Another approach to test for multicollinearity is by using the variance inflation factors (VIF). This test regresses the explanatory variables on each other which results in different R-Squareds. The R² is applied in the following formula: VIF= 1/1-R². The results can be found in table 5; the scores range between 2.16 and 5.22. Again it is notable that in this case the VIF scores for the 2-Box and Top-3-Box gradually decreased. Now different rules of thumb are used by practitioners and researchers. The most commonly used cut-off point is at 5 for correlations and 10 for high correlations (Hocking and Pendleton, 1983; Craney and Surles, 2002). Indicating that Q7, in this case, is correlating with the other variables, which can also be seen in the correlations matrix as Q7 has all correlations > 0.8, except for Q1.
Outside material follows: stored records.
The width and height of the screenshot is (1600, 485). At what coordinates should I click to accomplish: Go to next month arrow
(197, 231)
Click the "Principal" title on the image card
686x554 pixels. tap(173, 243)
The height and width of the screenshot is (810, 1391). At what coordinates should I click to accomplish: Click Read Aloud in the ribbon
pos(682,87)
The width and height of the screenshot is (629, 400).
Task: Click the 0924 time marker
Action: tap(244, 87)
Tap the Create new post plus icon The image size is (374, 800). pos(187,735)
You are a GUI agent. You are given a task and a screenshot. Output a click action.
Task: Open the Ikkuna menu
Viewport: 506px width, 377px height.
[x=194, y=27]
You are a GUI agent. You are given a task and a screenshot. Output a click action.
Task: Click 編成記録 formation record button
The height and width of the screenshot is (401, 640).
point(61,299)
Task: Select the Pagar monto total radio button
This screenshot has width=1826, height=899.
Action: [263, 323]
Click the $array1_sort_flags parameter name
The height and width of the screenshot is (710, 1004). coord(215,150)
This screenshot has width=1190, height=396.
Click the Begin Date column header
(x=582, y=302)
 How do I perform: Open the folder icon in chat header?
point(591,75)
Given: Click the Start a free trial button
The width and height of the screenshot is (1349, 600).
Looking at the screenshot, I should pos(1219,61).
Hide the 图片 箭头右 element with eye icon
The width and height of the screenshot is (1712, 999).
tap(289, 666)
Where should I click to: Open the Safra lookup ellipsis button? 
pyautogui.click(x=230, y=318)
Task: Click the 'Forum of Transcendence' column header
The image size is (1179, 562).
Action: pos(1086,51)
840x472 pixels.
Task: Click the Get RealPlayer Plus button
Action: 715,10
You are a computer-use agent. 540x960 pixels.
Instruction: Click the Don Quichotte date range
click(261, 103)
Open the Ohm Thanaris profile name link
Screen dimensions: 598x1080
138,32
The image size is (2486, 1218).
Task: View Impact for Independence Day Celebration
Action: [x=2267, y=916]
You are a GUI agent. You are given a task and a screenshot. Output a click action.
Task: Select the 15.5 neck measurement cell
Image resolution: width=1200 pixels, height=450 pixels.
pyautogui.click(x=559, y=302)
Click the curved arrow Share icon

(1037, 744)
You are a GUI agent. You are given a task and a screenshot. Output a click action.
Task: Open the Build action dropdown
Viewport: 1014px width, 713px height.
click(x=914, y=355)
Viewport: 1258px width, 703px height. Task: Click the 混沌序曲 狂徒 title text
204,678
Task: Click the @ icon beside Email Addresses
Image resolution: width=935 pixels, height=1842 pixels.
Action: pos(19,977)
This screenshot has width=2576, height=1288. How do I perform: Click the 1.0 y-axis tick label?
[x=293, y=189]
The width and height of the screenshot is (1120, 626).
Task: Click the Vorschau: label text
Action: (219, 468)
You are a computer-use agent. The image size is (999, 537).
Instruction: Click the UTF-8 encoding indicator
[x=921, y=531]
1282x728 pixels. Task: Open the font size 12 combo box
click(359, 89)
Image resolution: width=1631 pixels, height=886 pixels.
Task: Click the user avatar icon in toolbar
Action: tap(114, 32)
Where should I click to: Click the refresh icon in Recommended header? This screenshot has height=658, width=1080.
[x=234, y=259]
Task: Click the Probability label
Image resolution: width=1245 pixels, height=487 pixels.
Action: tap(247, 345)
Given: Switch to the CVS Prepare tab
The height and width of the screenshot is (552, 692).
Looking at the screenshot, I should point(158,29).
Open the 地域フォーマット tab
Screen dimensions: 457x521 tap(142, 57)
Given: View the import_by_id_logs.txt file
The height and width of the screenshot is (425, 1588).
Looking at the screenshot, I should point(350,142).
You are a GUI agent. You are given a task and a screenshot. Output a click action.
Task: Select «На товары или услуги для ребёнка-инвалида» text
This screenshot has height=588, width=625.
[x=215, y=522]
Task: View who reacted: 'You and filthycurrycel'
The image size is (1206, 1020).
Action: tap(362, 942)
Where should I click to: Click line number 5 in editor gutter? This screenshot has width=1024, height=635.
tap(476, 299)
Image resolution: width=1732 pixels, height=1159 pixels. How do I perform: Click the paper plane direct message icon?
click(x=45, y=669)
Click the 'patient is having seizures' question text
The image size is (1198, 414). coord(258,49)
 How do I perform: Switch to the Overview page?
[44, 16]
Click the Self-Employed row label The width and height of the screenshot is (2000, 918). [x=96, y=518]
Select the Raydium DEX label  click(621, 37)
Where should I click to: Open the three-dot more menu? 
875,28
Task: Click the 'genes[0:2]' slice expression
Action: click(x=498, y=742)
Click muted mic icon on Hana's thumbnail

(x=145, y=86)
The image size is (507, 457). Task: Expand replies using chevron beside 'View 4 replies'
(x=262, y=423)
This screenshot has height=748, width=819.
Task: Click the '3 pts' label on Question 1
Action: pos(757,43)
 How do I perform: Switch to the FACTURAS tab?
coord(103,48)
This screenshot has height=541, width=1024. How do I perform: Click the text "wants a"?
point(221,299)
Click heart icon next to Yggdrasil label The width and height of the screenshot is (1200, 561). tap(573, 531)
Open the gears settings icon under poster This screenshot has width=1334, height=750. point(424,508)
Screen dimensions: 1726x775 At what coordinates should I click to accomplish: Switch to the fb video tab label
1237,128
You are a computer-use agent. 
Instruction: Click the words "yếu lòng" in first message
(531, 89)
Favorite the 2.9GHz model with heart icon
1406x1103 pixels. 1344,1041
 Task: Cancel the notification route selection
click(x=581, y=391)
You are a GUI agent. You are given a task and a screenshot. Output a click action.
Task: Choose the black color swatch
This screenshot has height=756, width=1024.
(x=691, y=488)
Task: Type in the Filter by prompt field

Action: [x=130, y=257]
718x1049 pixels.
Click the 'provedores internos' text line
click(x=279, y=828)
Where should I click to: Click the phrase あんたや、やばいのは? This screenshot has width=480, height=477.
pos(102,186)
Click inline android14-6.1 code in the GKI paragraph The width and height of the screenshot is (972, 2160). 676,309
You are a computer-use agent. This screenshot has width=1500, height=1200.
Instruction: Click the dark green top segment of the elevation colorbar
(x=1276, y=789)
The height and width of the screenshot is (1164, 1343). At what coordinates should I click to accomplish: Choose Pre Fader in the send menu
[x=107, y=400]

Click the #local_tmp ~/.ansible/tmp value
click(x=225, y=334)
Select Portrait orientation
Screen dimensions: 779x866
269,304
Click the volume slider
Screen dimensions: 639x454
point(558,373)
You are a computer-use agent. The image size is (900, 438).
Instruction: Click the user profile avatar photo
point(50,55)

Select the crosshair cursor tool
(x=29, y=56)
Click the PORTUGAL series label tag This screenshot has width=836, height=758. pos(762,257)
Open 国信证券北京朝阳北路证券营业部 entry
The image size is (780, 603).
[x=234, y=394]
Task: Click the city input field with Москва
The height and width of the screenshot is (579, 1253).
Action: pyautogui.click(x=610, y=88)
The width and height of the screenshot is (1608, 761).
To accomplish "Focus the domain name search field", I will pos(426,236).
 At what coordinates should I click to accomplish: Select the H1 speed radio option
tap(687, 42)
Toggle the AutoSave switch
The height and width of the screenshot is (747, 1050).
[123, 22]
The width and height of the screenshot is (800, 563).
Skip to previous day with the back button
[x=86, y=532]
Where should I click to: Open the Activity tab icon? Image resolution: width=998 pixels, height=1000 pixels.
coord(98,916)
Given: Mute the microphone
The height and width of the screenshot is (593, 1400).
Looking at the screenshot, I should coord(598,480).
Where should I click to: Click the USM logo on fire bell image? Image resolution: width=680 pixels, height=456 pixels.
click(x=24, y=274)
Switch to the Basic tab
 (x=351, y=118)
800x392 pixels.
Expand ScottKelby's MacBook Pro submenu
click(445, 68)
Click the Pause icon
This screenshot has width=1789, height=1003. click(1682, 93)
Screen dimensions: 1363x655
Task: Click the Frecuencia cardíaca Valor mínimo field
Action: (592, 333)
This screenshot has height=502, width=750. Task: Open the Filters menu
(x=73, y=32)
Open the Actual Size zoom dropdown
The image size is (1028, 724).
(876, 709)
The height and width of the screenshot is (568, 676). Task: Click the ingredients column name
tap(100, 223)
Concluding, the VIF scores are lower than expected, especially when taking into account the correlations matrix. However, because the correlations in table 4 are all rather high and significant, the Principal Components Analysis and Factor Analysis will be used to lower the amount of

correlating explanatory variables.

Table 5:

VIF scores on Retention

3.4.3 Principal Components Analysis

Before lowing the amount of correlating variables, the ideal amount of factors should be determined. This is done using a Principal Components Analysis (PCA). Running the analysis for the full-scale variables, it concludes that the first component explains 79.58 percent of the variance, whereas the other five components explain only between six and two percent of the variance. This indicates that one component is sufficient enough. For Top-2-Box, the first component explains 76.78 percent, and finally, for Top-3-Box the first component explains 73.59 percent. Again, the decrease is explanation power is present when moving to the Top-2/3-Box models, but the first component still explains enough. The tables of the PCA can be found in Appendix I.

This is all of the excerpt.